_Page extract_
## begin
# verification on formula

• May 29th 2008, 09:23 PM
Judi
verification on formula
I don't know how to write sigma notation here, so I am going to word it instead

sum of square of the difference of the x and mean = sum of the square of the x minus square of the sum of x divided by n

I have been using this formula, and I know it works.
But now that I think about it...n has not been squared. I know x bar is equal to sum of x divided by n

I don't know whether you can understand what I am trying to say

I thank you all for your precious time,

Judi
• May 29th 2008, 10:15 PM
mr fantastic
Quote:

Originally Posted by Judi
I don't know how to write sigma notation here, so I am going to word it instead

sum of square of the difference of the x and mean = sum of the square of the x minus square of the sum of x divided by n

I have been using this formula, and I know it works.
But now that I think about it...n has not been squared. I know x bar is equal to sum of x divided by n

I don't know whether you can understand what I am trying to say

I thank you all for your precious time,

Judi

$\sum_{i=1}^{n} (x_i - \mu)^2 = \sum_{i=1}^{n} (x_i)^2 - 2 \sum_{i=1}^{n} x_i \mu + \sum_{i=1}^{n} \mu^2$

$\sum_{i=1}^{n} (x_i)^2 - 2 \mu \sum_{i=1}^{n} x_i + n \mu^2$

$\sum_{i=1}^{n} (x_i)^2 - 2 \mu (n \mu) + n \mu^2$

$\sum_{i=1}^{n} (x_i)^2 - n \mu^2$

$\sum_{i=1}^{n} (x_i)^2 - n \left( \frac{\sum_{i=1}^n x_i}{n}\right)^2$

$\sum_{i=1}^{n} (x_i)^2 - \frac{\left(\sum_{i=1}^n x_i\right)^2}{n}$
## end
_Given records_
## begin
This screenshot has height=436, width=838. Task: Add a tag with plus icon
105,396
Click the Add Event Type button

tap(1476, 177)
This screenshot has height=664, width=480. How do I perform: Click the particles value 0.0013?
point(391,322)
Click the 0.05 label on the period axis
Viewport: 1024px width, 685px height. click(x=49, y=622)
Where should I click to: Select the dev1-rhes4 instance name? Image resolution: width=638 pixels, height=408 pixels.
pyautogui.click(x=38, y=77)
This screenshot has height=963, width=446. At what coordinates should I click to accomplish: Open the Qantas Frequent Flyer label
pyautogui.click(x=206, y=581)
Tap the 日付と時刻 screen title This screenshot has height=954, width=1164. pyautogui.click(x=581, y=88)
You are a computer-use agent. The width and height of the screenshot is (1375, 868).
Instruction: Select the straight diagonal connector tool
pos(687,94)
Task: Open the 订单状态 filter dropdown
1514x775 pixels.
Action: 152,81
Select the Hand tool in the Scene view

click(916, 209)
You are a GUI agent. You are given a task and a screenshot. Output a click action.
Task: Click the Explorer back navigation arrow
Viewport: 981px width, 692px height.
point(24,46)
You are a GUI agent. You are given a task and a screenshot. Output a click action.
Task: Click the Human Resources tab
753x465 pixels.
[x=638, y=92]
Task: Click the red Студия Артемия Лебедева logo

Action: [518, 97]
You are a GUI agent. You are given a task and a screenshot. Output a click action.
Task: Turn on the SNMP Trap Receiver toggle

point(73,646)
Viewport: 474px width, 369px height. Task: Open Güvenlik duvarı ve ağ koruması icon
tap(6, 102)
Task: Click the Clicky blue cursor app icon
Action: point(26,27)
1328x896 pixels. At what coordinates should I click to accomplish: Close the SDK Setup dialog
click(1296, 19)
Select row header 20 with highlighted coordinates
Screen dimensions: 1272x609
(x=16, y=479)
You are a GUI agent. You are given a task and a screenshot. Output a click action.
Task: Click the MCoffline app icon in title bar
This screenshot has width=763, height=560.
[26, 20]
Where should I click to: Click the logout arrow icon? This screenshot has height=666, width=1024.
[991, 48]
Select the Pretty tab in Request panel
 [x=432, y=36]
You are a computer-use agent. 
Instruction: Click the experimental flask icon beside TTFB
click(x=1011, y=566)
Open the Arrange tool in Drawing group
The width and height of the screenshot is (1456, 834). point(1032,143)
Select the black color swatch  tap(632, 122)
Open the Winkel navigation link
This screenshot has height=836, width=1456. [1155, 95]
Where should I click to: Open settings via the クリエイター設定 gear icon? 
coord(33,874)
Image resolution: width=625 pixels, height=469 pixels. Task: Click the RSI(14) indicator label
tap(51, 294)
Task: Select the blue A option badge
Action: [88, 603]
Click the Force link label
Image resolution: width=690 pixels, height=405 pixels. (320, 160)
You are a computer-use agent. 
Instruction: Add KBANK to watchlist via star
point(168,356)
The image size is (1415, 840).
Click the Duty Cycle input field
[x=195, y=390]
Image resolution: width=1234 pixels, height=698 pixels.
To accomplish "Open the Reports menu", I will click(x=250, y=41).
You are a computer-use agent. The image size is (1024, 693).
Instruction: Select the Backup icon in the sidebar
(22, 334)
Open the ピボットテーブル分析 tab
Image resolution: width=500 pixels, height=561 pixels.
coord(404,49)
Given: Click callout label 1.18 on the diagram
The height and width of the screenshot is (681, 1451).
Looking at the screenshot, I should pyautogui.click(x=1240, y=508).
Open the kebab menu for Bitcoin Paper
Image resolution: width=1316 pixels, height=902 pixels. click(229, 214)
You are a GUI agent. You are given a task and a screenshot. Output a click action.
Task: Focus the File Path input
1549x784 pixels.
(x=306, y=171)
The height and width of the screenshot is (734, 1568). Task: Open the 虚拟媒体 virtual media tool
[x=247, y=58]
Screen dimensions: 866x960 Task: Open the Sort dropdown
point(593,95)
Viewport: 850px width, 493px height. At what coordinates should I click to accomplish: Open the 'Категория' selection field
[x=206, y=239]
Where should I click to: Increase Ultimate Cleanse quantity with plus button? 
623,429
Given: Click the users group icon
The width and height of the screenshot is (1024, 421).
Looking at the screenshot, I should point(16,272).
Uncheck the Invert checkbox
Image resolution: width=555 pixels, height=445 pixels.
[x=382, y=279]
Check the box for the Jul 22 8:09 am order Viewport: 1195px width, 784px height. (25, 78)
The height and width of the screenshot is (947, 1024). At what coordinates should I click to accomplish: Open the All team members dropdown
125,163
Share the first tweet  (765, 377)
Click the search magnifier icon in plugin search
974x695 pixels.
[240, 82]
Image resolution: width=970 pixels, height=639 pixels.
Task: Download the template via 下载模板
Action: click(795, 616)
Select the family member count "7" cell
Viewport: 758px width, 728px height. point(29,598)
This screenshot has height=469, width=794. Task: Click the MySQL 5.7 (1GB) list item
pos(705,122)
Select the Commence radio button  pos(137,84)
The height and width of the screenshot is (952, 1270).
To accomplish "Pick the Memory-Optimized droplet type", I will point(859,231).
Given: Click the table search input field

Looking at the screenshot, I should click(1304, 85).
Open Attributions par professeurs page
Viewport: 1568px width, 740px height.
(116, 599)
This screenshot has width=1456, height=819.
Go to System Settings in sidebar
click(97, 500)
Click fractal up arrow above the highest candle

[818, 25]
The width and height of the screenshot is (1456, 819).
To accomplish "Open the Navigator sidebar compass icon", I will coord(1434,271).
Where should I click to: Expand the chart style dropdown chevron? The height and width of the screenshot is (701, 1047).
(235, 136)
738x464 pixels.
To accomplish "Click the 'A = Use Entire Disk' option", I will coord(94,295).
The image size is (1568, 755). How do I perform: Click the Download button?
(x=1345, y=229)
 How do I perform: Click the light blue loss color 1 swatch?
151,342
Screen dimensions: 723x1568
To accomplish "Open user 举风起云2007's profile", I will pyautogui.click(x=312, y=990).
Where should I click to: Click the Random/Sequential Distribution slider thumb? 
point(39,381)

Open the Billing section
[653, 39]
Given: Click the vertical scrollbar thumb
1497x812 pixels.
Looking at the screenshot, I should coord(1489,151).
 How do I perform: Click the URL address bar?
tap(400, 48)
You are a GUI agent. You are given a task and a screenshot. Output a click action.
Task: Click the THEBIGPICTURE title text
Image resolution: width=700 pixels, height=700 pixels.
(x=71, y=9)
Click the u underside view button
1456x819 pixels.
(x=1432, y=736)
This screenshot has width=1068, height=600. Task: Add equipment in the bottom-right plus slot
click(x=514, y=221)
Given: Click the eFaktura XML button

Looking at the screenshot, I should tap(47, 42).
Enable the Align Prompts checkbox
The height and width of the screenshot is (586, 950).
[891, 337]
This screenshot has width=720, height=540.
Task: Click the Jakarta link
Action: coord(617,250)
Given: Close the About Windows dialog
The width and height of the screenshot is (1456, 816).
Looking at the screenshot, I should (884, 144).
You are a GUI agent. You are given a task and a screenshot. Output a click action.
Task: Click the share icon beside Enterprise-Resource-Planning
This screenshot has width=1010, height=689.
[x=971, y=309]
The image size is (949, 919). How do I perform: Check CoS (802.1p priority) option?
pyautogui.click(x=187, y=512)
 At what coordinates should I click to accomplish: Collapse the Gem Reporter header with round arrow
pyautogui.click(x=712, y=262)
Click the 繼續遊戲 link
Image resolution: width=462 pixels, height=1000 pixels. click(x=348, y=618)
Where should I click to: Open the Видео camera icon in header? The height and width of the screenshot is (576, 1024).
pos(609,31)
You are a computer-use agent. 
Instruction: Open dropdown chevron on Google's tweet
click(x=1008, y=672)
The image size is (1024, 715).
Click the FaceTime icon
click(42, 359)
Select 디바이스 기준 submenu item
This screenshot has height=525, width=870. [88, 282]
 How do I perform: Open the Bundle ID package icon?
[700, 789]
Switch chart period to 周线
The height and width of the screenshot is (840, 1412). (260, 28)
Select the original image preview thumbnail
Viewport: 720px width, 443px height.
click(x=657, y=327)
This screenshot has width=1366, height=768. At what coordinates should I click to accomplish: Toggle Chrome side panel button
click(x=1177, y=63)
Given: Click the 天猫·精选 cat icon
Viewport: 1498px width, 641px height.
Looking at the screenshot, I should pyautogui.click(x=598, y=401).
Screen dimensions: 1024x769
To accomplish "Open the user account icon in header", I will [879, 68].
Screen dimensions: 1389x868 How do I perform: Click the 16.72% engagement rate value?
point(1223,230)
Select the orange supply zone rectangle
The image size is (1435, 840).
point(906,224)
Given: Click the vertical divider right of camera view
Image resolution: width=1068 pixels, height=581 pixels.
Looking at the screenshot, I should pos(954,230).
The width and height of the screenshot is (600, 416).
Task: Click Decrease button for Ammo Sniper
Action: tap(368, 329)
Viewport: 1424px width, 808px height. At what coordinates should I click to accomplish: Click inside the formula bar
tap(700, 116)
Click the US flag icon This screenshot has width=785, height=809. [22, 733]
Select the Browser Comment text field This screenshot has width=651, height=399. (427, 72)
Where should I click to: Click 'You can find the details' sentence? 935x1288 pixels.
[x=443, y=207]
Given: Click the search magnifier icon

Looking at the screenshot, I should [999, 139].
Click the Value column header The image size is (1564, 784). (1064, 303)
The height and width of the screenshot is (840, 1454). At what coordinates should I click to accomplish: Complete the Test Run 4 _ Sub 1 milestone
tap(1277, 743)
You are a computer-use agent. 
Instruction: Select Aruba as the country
## end
_Exercise objective_
Translate this sentence from the forum thread on verifying the formula into Spanish: "I have been using this formula, and I know it works."

_Solution to this problem_
He estado usando esta fórmula y sé que funciona.